Task description
Look through the data below. Pick out the lines holding the string "Switch".

Available data
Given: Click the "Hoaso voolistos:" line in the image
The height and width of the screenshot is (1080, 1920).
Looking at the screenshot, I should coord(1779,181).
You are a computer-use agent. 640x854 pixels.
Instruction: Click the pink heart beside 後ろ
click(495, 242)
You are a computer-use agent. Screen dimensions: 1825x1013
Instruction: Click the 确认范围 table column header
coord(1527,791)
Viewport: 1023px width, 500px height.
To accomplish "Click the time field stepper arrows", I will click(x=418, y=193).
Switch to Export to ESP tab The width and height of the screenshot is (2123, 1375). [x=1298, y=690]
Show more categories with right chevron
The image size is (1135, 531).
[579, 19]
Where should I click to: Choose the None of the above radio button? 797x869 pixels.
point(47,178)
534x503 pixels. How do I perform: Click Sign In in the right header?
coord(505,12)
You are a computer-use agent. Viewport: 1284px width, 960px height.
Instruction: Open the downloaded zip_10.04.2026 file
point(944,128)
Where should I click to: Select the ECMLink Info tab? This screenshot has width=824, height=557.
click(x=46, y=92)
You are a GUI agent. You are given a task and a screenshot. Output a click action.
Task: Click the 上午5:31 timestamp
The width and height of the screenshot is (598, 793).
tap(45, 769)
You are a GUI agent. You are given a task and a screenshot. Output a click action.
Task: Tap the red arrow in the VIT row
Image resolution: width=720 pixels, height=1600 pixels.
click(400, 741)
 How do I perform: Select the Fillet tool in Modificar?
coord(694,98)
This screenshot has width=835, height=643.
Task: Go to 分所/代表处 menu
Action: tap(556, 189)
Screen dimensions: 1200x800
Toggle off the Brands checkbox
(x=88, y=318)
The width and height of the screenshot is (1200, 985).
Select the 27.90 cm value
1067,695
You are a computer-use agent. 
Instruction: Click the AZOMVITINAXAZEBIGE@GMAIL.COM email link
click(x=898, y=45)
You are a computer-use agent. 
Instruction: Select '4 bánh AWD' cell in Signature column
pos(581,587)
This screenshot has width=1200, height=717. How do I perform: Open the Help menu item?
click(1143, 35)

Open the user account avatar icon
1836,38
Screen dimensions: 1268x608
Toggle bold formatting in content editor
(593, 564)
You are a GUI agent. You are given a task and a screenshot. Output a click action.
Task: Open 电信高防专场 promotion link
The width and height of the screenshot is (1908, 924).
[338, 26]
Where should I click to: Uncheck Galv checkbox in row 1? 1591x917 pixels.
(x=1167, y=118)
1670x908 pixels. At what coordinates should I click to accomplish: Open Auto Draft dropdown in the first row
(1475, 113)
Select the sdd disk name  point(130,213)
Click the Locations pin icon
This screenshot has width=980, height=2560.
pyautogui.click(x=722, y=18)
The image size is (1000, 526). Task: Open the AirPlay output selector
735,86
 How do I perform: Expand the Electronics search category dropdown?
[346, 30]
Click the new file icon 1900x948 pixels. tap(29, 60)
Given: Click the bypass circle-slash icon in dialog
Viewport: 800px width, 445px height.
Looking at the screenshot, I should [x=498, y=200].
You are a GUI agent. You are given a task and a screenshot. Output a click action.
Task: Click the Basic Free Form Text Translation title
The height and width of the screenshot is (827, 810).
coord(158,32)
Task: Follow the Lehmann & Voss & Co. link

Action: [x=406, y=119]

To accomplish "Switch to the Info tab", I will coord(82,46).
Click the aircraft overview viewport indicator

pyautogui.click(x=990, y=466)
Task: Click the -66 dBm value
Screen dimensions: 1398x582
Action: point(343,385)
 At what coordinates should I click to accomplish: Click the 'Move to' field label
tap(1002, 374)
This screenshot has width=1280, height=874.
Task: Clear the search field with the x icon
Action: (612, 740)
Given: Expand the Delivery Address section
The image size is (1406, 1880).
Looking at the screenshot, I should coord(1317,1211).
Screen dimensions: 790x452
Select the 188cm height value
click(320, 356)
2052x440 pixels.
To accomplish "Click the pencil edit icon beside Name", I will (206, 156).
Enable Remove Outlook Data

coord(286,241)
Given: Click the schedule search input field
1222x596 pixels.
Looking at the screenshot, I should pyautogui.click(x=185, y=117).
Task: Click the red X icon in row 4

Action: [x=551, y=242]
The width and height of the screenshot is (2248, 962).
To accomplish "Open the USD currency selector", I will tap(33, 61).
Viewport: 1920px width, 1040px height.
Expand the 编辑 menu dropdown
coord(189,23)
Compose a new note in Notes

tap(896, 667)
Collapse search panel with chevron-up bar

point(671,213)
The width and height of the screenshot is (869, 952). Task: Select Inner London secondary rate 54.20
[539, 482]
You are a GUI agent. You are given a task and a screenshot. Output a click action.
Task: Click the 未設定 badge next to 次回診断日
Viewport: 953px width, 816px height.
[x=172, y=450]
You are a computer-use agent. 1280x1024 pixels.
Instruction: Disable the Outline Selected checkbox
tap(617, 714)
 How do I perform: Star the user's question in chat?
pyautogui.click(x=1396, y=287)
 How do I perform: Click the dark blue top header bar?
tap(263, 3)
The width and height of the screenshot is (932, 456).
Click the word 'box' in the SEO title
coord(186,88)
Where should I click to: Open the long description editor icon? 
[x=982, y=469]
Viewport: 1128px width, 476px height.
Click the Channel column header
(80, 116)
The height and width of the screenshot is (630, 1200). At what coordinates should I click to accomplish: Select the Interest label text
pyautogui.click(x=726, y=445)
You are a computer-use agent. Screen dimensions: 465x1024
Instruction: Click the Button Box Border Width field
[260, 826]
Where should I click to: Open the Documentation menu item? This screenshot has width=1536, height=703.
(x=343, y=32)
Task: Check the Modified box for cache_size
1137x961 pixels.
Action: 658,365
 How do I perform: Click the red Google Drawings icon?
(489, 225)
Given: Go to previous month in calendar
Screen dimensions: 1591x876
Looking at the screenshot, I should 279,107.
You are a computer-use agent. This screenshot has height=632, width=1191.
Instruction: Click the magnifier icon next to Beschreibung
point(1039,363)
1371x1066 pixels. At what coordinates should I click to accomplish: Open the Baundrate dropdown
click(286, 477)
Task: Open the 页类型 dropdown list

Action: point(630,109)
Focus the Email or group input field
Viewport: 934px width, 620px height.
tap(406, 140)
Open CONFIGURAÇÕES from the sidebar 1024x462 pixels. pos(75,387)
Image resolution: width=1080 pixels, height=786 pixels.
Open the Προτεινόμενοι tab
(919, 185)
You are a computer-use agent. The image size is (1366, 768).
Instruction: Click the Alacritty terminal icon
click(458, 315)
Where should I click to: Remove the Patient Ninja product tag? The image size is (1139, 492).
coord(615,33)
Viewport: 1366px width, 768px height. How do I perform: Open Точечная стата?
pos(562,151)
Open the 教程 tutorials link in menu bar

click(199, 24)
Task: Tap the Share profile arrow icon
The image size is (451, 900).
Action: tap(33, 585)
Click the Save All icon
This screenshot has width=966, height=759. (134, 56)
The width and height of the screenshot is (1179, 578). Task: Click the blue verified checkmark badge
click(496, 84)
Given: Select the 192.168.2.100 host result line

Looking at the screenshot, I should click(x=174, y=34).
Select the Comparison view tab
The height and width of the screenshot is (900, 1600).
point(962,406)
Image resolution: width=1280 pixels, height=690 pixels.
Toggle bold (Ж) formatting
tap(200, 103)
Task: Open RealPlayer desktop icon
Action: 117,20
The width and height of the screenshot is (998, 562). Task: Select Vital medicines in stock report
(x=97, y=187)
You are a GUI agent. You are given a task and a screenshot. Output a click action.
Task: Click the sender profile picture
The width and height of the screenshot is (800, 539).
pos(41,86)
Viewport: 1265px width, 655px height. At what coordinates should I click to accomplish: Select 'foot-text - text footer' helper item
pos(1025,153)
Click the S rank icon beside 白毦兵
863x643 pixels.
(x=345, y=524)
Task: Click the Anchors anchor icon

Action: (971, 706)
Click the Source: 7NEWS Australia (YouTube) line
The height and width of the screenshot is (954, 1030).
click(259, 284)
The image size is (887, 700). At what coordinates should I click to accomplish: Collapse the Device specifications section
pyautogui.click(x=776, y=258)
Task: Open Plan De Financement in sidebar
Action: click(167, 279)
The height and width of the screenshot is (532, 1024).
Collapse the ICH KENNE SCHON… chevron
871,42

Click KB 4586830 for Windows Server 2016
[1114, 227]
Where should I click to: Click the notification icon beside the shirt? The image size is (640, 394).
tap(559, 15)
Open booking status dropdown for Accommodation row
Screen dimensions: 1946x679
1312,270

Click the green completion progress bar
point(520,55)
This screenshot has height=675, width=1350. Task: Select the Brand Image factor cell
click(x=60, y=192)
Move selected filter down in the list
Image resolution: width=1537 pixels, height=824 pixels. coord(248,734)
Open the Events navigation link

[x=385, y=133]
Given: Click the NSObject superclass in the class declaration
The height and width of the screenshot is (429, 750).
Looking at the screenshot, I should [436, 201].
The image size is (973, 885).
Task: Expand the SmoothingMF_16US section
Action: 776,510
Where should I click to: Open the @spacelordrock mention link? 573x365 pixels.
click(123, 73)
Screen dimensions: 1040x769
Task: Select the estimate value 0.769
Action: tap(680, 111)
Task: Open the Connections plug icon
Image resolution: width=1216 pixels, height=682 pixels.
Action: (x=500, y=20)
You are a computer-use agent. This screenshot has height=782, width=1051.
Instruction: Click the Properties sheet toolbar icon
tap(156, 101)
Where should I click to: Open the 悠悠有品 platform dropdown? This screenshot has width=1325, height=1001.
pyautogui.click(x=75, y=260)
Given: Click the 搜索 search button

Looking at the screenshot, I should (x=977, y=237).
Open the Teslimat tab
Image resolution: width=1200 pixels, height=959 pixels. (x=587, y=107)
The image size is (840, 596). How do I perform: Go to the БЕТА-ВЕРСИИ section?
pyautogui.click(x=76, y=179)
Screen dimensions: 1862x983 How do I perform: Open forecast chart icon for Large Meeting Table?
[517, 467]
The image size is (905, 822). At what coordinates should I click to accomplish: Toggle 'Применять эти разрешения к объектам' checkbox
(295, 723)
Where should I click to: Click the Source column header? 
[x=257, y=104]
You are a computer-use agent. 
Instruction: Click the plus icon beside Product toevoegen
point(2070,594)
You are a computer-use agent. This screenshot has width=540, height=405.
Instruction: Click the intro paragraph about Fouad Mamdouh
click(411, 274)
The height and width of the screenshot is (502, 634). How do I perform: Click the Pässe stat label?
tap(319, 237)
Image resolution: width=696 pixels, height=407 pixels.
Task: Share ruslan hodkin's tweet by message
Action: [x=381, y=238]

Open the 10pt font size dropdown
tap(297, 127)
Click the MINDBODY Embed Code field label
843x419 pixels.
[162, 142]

Task answer
Switch to Export to ESP tab The width and height of the screenshot is (2123, 1375). [x=1298, y=690]
To accomplish "Switch to the Info tab", I will coord(82,46).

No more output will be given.